**What is being asked**
Within the records below, filter for lines carrying the word "Download" and copy them.

################

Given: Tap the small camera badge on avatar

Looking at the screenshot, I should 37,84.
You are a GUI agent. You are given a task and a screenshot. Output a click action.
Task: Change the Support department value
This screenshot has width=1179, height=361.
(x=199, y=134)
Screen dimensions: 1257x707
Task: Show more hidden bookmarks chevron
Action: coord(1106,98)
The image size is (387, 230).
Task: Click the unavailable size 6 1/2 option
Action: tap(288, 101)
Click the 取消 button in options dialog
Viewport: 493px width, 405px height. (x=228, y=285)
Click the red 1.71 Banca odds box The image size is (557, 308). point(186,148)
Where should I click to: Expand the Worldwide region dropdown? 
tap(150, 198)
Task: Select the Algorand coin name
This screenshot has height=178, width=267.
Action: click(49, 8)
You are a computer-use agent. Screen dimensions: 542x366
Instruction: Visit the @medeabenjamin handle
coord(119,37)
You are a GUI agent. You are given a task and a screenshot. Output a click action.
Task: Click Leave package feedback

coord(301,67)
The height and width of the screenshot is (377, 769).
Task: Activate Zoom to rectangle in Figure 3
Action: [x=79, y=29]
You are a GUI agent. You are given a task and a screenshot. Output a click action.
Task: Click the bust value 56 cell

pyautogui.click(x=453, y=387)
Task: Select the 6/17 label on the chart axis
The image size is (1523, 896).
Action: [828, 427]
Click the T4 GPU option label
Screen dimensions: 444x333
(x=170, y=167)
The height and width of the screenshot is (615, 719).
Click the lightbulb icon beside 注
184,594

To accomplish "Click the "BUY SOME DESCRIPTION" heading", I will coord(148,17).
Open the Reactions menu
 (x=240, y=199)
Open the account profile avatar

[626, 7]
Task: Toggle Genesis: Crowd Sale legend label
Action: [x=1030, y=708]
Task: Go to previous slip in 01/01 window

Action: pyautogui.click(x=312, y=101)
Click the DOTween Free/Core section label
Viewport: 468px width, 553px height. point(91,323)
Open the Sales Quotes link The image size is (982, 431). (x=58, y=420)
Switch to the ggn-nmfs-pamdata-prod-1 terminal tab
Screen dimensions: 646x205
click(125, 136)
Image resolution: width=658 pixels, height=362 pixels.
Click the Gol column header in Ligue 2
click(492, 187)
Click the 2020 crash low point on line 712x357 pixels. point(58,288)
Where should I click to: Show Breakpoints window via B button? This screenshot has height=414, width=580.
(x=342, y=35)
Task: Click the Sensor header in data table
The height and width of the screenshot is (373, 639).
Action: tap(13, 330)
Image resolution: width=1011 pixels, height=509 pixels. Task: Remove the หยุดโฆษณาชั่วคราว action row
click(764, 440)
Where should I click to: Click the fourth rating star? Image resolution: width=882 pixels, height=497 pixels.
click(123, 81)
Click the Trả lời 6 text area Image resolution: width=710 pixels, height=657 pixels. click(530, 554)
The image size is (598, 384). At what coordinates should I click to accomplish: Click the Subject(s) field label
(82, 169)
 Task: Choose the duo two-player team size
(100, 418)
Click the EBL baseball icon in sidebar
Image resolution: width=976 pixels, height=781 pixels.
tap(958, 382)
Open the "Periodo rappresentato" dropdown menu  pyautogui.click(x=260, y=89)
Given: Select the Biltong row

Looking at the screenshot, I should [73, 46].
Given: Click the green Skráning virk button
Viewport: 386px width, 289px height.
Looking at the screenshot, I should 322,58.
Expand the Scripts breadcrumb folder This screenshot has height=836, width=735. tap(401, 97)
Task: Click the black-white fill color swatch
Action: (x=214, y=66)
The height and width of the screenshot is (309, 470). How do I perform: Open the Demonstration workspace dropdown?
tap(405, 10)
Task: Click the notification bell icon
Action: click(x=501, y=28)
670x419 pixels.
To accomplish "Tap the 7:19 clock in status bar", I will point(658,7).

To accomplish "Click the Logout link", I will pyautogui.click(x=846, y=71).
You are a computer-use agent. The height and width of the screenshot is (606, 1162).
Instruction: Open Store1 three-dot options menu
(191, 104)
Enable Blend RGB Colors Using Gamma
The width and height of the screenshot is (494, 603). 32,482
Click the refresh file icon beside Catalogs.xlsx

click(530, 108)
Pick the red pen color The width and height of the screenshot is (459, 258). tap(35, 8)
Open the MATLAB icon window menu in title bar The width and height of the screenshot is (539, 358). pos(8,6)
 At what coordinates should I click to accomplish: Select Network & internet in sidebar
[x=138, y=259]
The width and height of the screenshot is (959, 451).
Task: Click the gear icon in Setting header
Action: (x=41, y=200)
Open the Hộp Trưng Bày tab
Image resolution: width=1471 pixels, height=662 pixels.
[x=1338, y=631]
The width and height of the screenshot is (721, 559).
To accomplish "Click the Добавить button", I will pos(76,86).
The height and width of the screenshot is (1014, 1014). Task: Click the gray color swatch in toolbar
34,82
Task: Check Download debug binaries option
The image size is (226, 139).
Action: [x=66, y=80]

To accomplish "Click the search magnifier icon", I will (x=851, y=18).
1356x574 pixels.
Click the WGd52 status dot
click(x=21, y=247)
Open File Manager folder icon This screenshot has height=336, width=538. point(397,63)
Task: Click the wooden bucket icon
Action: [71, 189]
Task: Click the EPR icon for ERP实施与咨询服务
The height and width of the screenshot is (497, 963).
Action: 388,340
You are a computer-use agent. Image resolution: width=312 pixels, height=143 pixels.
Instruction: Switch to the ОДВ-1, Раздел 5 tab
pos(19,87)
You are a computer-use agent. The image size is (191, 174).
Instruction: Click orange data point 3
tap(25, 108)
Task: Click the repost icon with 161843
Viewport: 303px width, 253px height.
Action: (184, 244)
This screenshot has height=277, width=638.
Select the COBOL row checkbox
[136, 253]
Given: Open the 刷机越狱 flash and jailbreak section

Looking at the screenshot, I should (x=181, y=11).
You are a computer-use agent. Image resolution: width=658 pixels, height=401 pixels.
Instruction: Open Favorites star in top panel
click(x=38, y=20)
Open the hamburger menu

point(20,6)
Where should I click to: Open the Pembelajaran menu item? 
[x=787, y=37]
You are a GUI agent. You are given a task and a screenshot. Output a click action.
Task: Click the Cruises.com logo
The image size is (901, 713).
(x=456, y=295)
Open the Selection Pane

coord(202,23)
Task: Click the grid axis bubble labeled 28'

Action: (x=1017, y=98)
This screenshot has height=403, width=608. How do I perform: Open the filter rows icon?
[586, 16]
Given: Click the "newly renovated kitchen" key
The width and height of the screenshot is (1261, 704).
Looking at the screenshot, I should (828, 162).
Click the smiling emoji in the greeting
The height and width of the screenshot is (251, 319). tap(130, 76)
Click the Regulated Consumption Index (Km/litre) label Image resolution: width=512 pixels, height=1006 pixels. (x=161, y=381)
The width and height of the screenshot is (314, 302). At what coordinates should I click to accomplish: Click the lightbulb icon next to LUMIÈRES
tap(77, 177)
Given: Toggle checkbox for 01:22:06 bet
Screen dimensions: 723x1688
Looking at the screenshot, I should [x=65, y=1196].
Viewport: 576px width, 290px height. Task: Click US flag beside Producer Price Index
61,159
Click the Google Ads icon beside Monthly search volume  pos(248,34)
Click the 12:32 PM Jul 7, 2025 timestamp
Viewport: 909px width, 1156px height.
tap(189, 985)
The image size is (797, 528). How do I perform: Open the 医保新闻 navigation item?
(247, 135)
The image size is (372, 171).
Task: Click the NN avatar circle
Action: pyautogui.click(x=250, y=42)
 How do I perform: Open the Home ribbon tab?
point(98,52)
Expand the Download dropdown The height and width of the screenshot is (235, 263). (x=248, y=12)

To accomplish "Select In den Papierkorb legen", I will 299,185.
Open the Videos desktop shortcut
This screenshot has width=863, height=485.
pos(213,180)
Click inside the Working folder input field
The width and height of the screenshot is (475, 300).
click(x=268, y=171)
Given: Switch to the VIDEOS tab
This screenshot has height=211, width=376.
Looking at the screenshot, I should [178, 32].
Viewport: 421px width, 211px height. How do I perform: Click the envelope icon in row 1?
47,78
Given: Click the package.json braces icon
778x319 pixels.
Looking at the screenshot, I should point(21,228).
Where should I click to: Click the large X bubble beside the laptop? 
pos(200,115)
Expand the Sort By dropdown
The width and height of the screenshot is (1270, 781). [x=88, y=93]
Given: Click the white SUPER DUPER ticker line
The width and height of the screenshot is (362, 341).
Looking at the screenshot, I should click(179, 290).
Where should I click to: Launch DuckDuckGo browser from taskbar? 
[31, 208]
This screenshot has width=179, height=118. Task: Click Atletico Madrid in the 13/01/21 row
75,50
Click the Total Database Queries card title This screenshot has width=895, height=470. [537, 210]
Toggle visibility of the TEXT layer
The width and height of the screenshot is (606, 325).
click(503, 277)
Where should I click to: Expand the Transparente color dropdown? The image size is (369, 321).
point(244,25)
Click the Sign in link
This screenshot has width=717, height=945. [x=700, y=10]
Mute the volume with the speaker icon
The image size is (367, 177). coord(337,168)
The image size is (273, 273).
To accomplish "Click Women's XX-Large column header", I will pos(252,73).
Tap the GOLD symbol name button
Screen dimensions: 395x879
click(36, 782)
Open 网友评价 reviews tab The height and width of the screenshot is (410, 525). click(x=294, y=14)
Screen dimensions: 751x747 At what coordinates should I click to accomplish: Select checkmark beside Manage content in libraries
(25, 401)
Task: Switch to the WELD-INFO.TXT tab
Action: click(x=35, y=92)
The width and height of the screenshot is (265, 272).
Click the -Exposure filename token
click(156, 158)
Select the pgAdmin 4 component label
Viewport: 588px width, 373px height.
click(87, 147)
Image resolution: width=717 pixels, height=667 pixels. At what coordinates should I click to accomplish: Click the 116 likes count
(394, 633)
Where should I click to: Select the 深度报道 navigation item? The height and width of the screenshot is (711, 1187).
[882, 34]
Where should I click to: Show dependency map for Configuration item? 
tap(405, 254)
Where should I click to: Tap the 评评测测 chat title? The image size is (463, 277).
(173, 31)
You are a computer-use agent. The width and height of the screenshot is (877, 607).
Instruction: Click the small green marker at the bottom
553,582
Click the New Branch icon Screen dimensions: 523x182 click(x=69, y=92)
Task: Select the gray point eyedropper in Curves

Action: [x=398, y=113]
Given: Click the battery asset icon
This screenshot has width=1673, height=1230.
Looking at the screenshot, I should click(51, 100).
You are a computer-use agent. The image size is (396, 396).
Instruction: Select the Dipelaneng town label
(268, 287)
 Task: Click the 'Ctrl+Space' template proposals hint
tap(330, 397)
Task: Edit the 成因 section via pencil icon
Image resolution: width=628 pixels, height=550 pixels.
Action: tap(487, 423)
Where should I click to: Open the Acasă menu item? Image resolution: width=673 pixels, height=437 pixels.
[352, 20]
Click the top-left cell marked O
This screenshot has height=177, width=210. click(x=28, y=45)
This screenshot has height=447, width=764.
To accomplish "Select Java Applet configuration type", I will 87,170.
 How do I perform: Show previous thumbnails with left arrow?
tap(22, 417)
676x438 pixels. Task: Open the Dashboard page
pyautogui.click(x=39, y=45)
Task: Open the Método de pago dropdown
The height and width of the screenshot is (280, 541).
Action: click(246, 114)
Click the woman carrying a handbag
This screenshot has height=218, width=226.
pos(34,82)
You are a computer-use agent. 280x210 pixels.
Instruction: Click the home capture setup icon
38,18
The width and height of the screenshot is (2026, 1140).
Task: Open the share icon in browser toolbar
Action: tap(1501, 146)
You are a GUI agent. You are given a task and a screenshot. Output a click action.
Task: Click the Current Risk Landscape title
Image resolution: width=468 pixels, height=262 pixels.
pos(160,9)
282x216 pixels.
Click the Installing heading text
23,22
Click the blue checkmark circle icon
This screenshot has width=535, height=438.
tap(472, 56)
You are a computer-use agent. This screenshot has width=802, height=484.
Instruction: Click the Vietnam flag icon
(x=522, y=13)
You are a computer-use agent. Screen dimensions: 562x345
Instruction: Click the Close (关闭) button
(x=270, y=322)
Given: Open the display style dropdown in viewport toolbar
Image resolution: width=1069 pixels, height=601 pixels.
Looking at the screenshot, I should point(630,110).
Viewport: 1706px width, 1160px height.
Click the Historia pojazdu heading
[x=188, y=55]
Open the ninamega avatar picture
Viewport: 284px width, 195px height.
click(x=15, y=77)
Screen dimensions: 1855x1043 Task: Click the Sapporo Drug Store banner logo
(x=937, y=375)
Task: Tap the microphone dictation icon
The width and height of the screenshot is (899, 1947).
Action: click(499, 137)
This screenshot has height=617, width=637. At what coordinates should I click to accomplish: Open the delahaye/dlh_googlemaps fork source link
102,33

################

**Exercise response**
Task: Check Download debug binaries option
Expand the Download dropdown The height and width of the screenshot is (235, 263). (x=248, y=12)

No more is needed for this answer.